▶ _EXERCISE_: Please output exactly the lines that run from the line with "Sztuka i zainteresowania (46, 2346)" through the final line of the data, inclusive, and nothing more.

▶ _TASK INPUT_:
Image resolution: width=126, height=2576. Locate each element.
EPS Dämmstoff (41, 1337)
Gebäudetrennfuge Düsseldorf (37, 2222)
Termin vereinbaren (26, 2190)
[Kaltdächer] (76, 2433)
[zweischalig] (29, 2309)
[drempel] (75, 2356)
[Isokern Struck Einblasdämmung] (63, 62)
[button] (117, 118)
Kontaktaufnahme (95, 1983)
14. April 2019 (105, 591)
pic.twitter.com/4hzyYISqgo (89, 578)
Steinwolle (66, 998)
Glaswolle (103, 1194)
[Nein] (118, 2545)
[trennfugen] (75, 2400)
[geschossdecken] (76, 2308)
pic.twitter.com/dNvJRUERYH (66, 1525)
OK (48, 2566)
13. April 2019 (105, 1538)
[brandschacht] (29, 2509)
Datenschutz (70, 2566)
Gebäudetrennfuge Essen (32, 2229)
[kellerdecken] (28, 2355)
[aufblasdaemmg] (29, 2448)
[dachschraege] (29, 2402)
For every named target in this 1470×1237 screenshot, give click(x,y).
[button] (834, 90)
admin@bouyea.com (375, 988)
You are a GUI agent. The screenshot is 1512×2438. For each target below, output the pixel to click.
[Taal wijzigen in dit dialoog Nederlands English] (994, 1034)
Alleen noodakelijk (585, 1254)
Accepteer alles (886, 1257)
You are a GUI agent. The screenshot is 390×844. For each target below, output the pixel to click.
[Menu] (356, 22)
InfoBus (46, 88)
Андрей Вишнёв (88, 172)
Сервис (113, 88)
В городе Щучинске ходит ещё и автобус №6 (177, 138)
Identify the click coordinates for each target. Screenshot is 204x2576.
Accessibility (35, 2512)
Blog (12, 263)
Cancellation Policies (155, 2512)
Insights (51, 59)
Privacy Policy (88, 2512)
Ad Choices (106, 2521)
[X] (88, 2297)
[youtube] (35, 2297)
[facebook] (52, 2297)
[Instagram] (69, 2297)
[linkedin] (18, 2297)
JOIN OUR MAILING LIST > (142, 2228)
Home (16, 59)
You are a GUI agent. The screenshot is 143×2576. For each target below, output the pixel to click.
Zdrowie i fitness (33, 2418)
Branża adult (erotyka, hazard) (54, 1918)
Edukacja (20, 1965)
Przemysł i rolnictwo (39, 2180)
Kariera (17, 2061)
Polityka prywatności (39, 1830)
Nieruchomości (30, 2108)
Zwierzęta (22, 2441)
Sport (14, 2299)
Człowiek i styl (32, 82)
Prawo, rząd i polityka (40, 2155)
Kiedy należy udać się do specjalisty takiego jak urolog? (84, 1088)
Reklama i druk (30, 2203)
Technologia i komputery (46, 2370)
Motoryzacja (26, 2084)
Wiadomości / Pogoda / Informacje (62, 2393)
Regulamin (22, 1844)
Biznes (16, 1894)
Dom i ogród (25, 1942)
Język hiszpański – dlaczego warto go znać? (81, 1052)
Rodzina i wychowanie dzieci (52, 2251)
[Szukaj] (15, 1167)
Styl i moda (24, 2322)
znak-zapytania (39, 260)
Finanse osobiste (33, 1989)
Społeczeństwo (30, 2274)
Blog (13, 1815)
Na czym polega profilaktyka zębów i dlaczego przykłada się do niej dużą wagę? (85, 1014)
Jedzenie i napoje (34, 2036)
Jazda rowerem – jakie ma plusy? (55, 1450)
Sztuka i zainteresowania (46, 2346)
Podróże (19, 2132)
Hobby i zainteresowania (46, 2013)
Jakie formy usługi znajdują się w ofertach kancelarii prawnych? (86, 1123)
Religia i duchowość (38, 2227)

▶ _SOLUTION FOR THIS EXERCISE_:
Sztuka i zainteresowania (46, 2346)
Podróże (19, 2132)
Hobby i zainteresowania (46, 2013)
Jakie formy usługi znajdują się w ofertach kancelarii prawnych? (86, 1123)
Religia i duchowość (38, 2227)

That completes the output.